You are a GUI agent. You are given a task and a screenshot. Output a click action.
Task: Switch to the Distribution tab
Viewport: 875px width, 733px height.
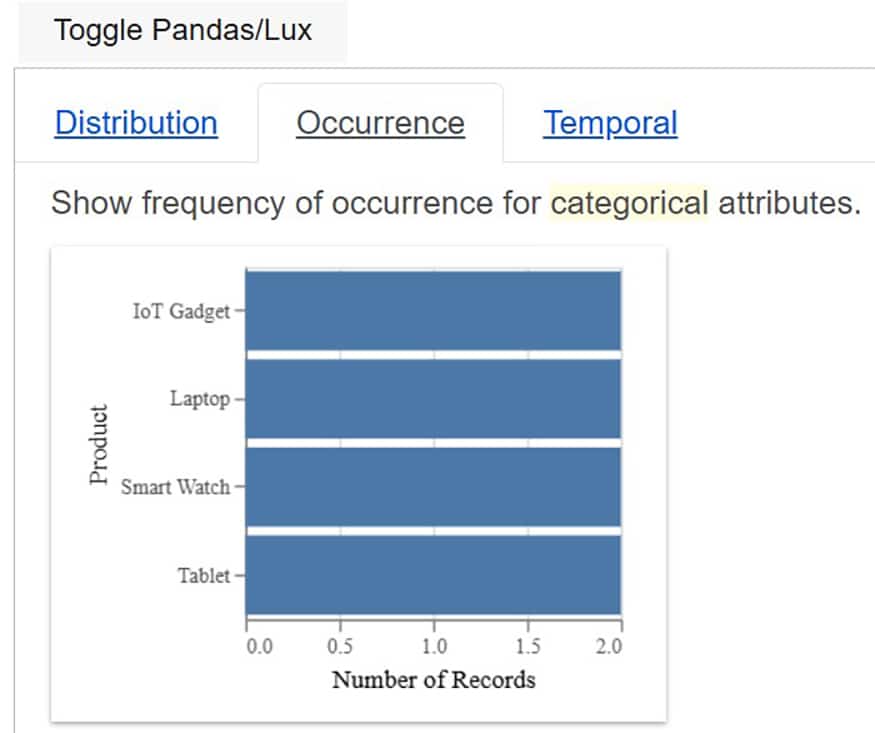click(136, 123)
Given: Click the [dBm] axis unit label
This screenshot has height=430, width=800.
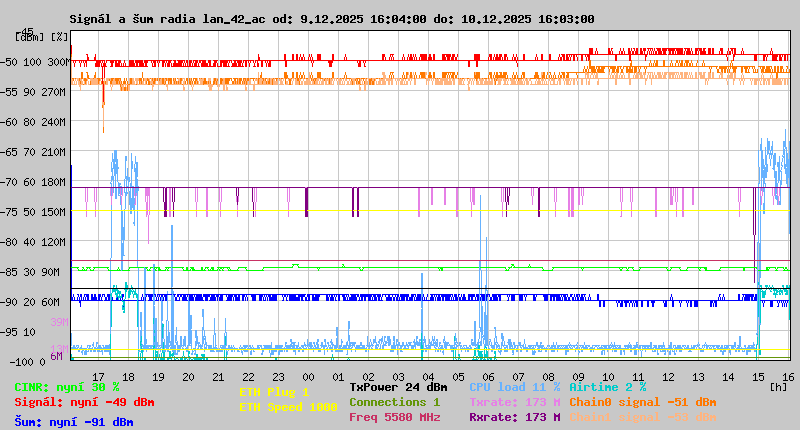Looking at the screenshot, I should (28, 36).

---

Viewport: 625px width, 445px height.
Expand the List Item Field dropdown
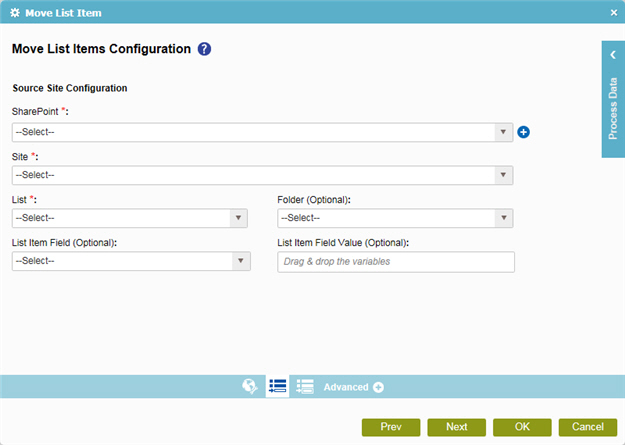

*What to do*
With the line holding "Viewport: 625px width, 445px height." as the first and the line holding "Expand the List Item Field dropdown" as the last, set down that range of the entries above exactly, and nothing else.

*Solved exercise*
Viewport: 625px width, 445px height.
Expand the List Item Field dropdown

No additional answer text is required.